The optimisation ’space’ is still quite new so there are still massive gains to be had by anyone who starts looking into this. Gaines over time can only go down as other businesses, competitors, start to do this as well. Certainly in the field I work in and all the clients I come into contact with, I can’t think of one that is really pushing this. Certinly the big eCommerce guys are all doing it but move away from strictly ’sales’ based sites and business tend to not see the imidiate relevance.

The short answer is, there’s more to a sale that buying a product! collecting an email, sign up to a news letter, a ‘contact request’ or time on certain pages can also be valid and trackable ‘conversions’ on your site.

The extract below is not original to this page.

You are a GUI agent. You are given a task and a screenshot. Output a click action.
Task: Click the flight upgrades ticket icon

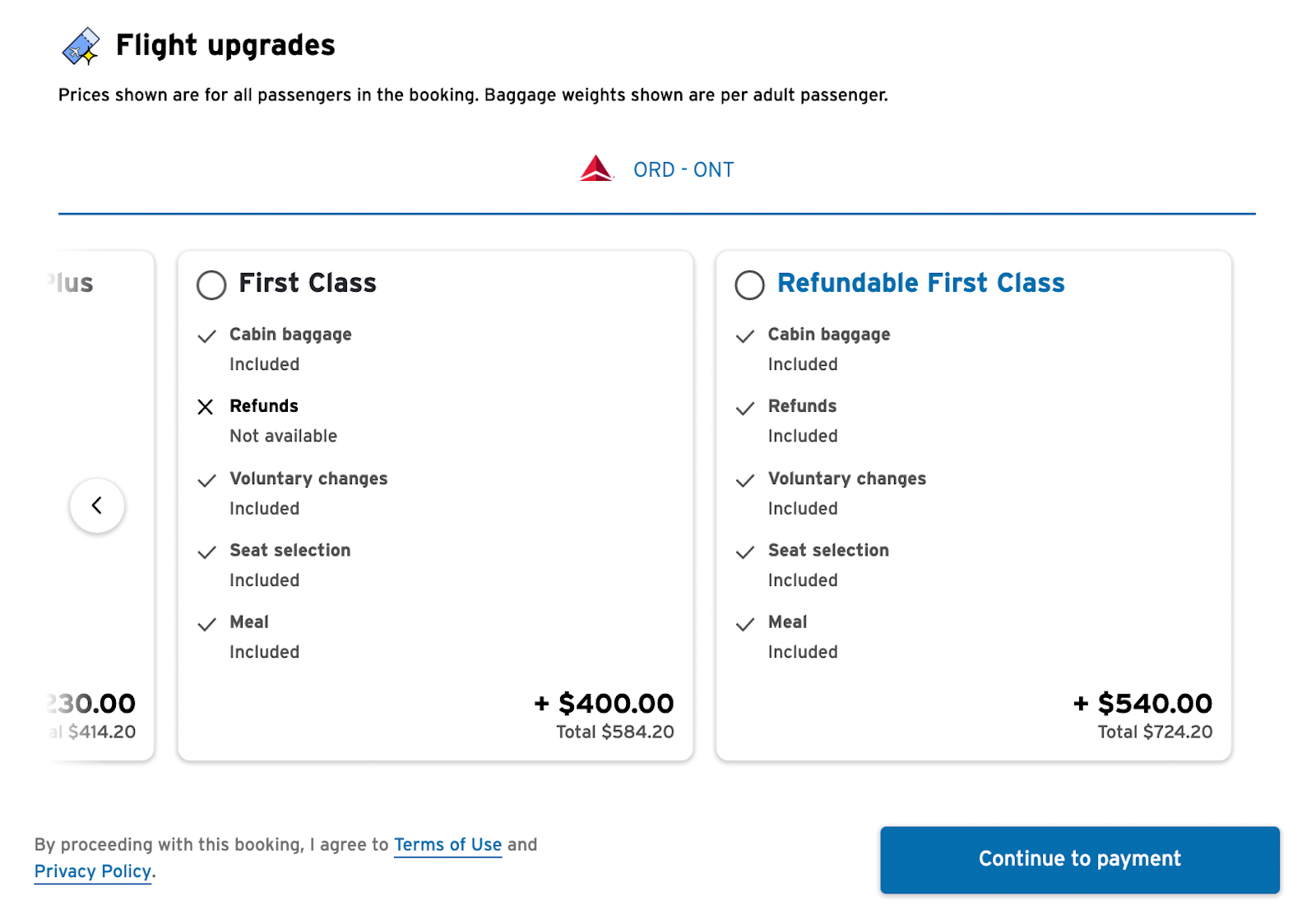coord(81,46)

How can I minimise all the elements in my sale path that cause psychological resistance?

This is talking about ‘friction’. As Dr. McGlaughlin points out, you’ve never get rid of it. As long as you’re asking for something there will be resistance. What the purpose of this question is, is to start the exploratory journey around what exactly you have in your sales path and do you need it?

I had someone show me a case study the other day where the original landing page had 7 inputs. the one that tested the best only had one…

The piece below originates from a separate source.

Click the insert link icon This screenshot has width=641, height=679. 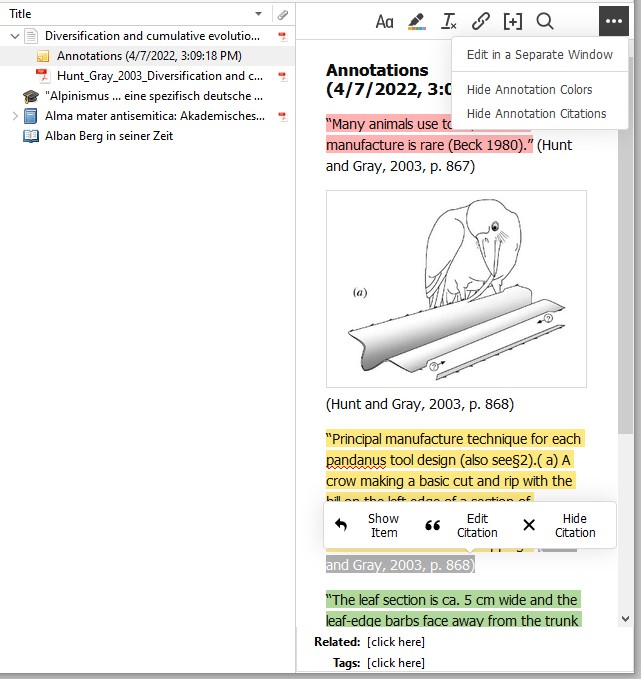[x=481, y=21]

How can I counter the remaining psychological resistance with extra incentive?

As I see this, it really becomes a question of oppotunity cost. Again, using Dr. McGlaughlin’s own words. The best optimised page with the best conversion in the word can still be improved with an increase in incentive or an increase in ‘Value’.

What Value will a user get by converting (or purchasing)? how can you increase that? eCommerce (easy example) may chose to take 10% off? or… include free shipping? Now in those examples that may mean an increase in revenue but decrease in profit or an increase in both depending how much that affects the conversion. That’s where you’ll need to start looking closely at the numbers.

How can I over-correct all of the elements which cause psychological concerns in my sale path?

Over-correct? in a lab, controlled, highly web savvy guinepigs it would be over kill but as Dr. McGlaughlin rightly points out that not all anxiety is rational. A person is rational people aren’t.

By attempting to ‘over-correct’ you should be able to get people to where you want them mentally to be able to convert.

This I think is probably the hardest question of the lot. and it’s probably best explained with an example. Secure transaction. There is for a lot of people, I would consider, an irrational anxiety towards ‘purchasing’ from the web. Often the same people would be more than willing to tell a complete stranger for a phone sale the same information without a care in the world. You’ll see a lot of on-line retailers now (in my opinion) over-emphasise the security and ’secure’ methods with words, logos clear changes to design elements. Anything to surpass this irrational-ness.